Useful Notes: Bitcoin
Imagine a currency that is not under control of a government or centralized financial institution. That is, anyone can mint new money, handle transactions, and remain fairly anonymous to the extent that only a single unique thing, a seemingly random string of numbers and letters, is known about a person. This is the idea of Bitcoins: a cryptocurrency based around cryptographic hashes, using a peer-to-peer network to maintain balances, while shared processing power extends the block chain.note Okay, that's a pretty terrible way to describe it. The way the system works is like so:
- Transactions are encrypted messages that are broadcast into the Bitcoin network. The network is a peer-to-peer system, similar to Bittorrent. Transactions only specify a Bitcoin address and transfer of ownership of bitcoins is via these addresses.

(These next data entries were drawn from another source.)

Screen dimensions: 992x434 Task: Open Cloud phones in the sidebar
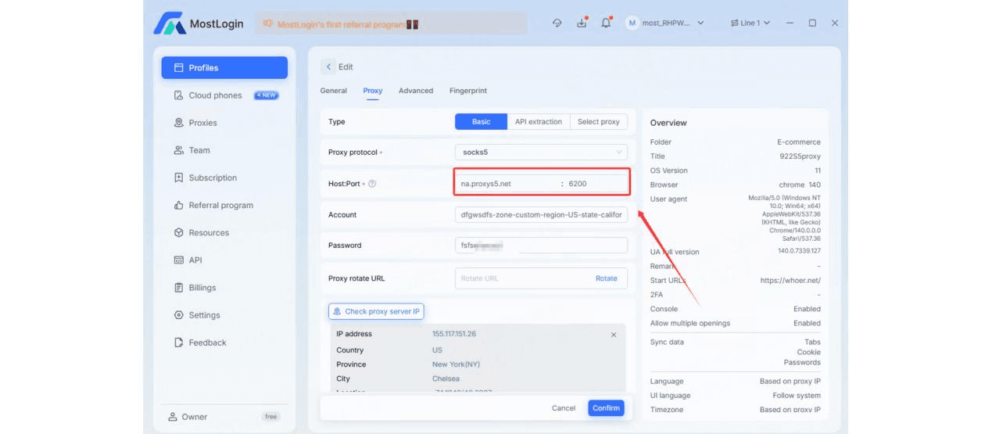pyautogui.click(x=215, y=95)
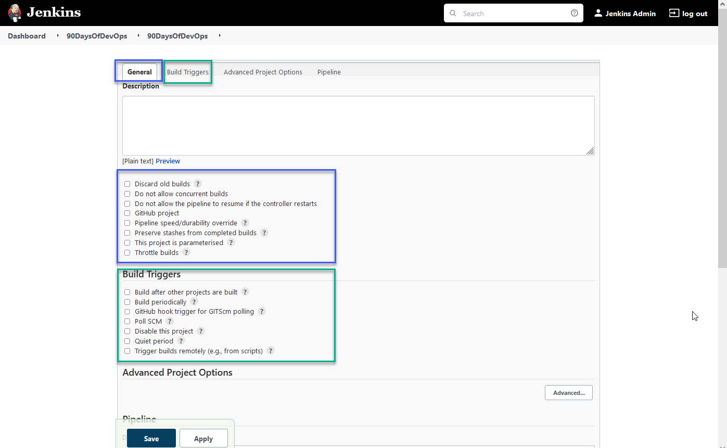Expand the last 90DaysOfDevOps breadcrumb arrow
Screen dimensions: 727x448
(220, 36)
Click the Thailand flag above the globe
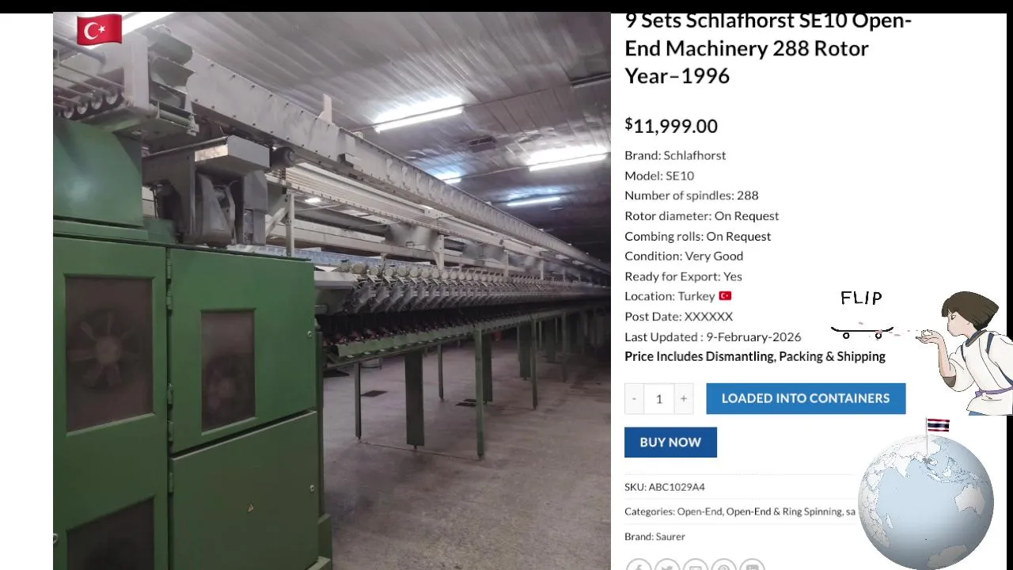 pyautogui.click(x=938, y=425)
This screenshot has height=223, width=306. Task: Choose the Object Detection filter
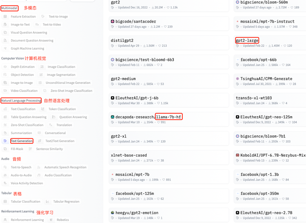click(19, 74)
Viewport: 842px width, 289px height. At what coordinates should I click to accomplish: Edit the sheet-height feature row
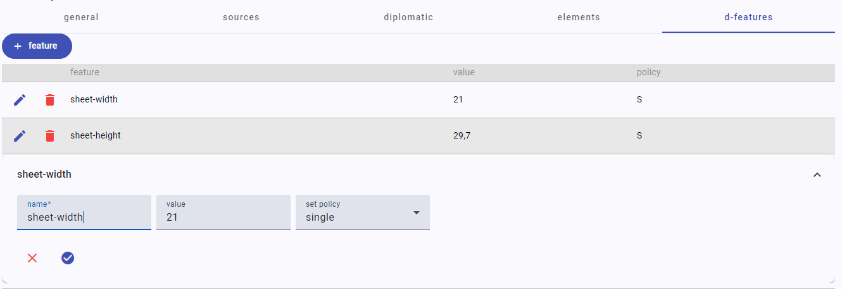[x=20, y=136]
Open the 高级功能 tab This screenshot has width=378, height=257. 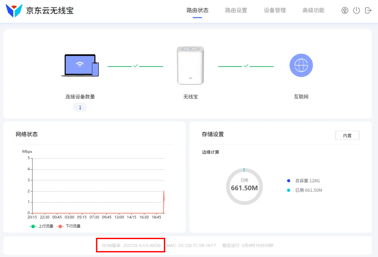tap(313, 10)
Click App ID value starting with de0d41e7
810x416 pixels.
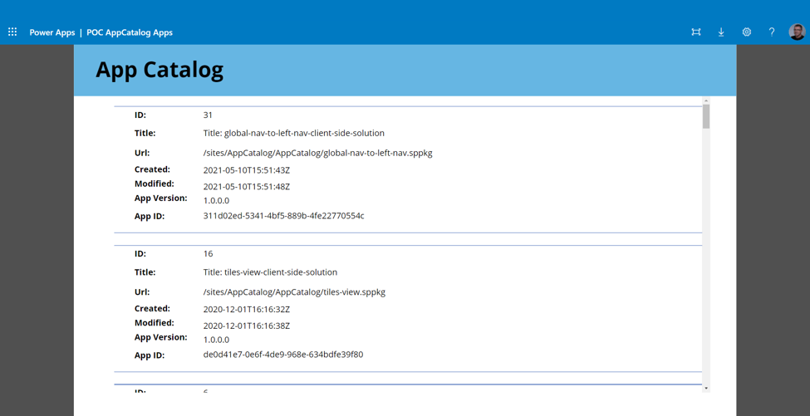point(282,355)
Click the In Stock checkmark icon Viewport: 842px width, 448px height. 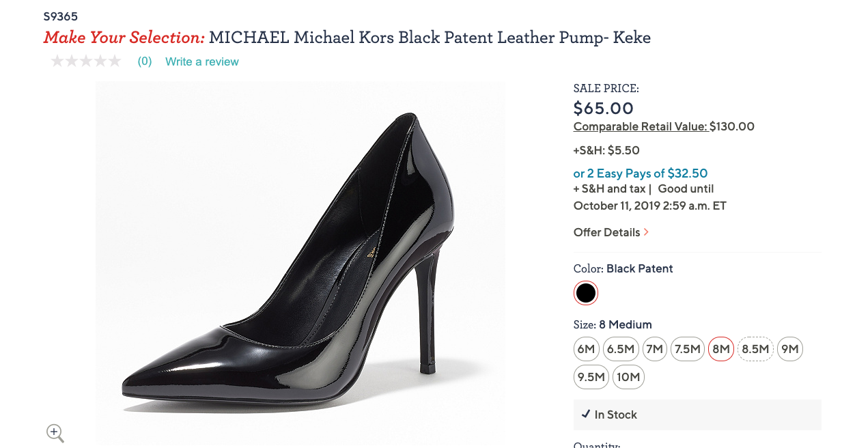click(x=586, y=415)
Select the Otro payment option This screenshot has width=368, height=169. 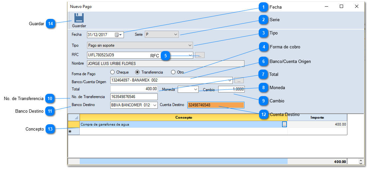click(x=173, y=72)
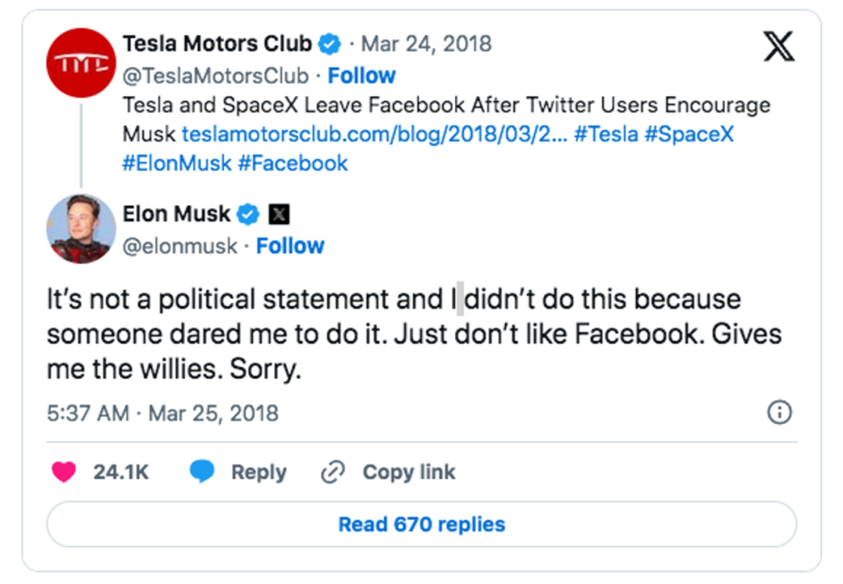Screen dimensions: 843x584
Task: Open the tweet info circle icon
Action: 780,412
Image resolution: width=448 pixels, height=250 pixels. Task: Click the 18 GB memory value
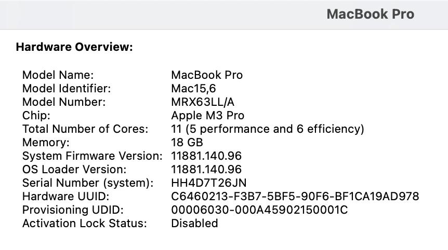187,142
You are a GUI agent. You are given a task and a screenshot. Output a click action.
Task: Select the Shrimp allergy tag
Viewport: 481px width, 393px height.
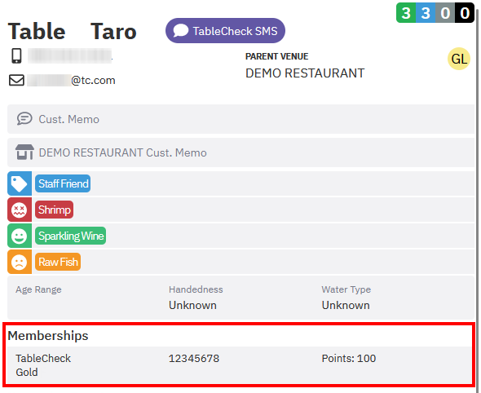coord(55,210)

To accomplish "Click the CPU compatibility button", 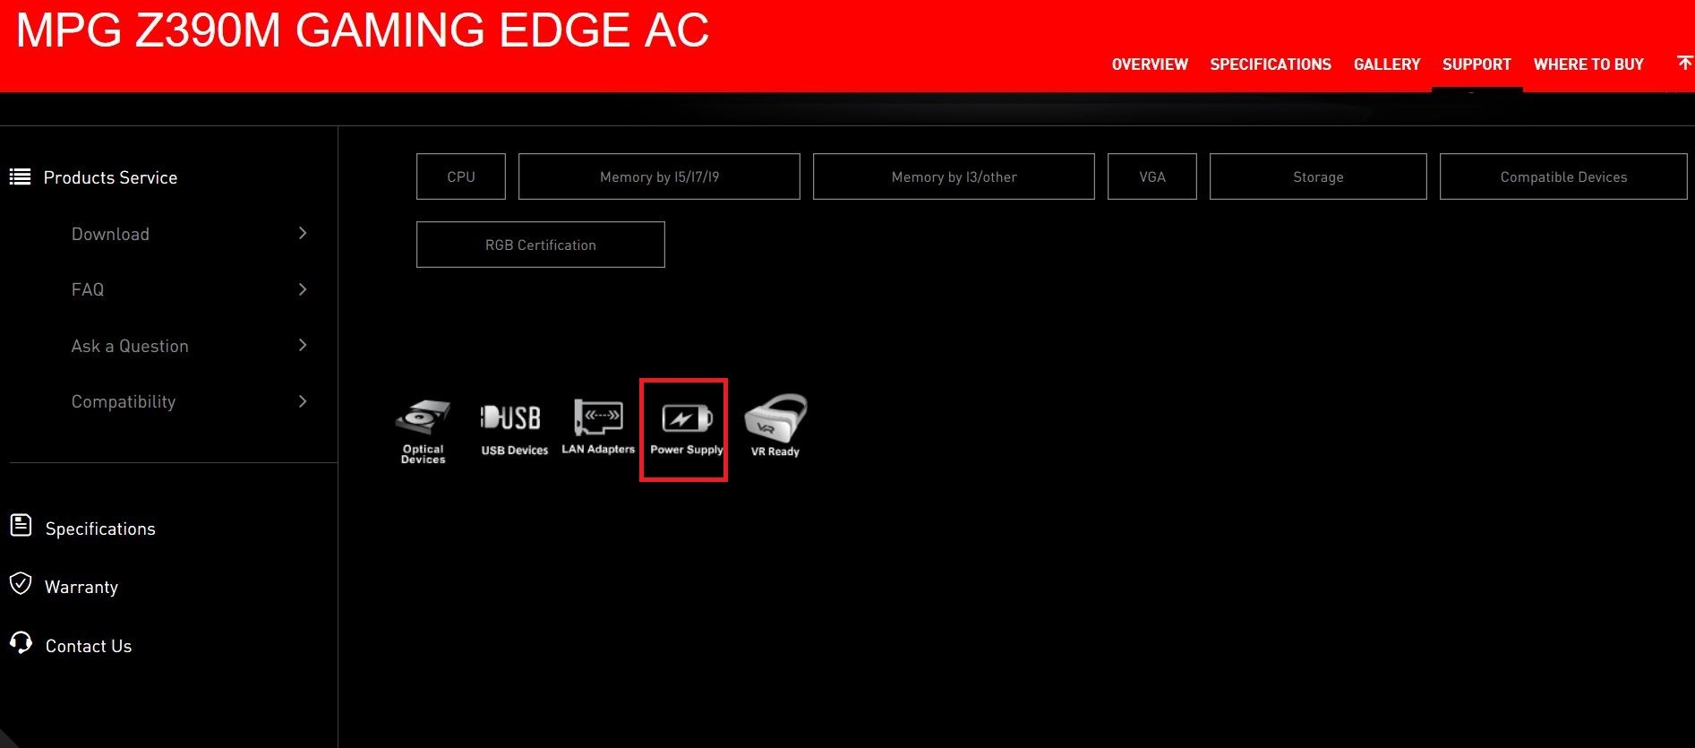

- Every ten minutes a bundle of transactions, called a block, is verified through a process called mining.
- Mining is a process that involves trying to figure out the encryption key used on the transaction via a brute force method. This is compared to the network's target difficulty and if a certain value is reached, the block is considered verified.
- Once a block is verified, it's grouped into block chains, which are added to a public transaction database.
- For every block verified, the miner gets 25 bitcoins as a reward. This is also how new coins are added into circulation.
- Bitcoins are highly volatile. One minute they may be worth something like ฿1 = $1; the next, ฿1 = $0.01. That is, don't expect this to be another source of stable income.
- Bitcoins can be lost, often with no way of tracking their existence or proof of ownership, with no recourse such as pressing charges with police or filing a lawsuit. Nor are bitcoin exchanges guaranteed or capable of error correction as, say, banks or stock exchanges are if your monetary loss is the fault of the exchange itself due to hacking or even internal criminal activity. A good example of this is the losses in the Mt. Gox exchange bankruptcy – the bitcoins are either in the pockets of hackers or simply wiped out, and anyone who was still using Mt. Gox is most likely SOL.
- Bitcoins are not legal tender; you can't pay taxes with them directly.
- Bitcoins, depending on your country's tax laws, are taxable income since they can carry legitimate value (they can be exchanged for goods and services, in the same way regular money can).
- Bitcoin mining is such a developed hobby that to make a decent amount off mining takes a lot of real-world money. Among other complications, US$500 graphics cards and even costlier ASIC boards will need to mine coins for years before recouping the investment at the current rate of things. Without specialist processors, miners are very likely to pay more in electricity costs than they will gain in bitcoin.
- The currency itself has a cap of 21 million bitcoins and as of December 2013, 12 million have been mined. Every few years the rate of creation is halved.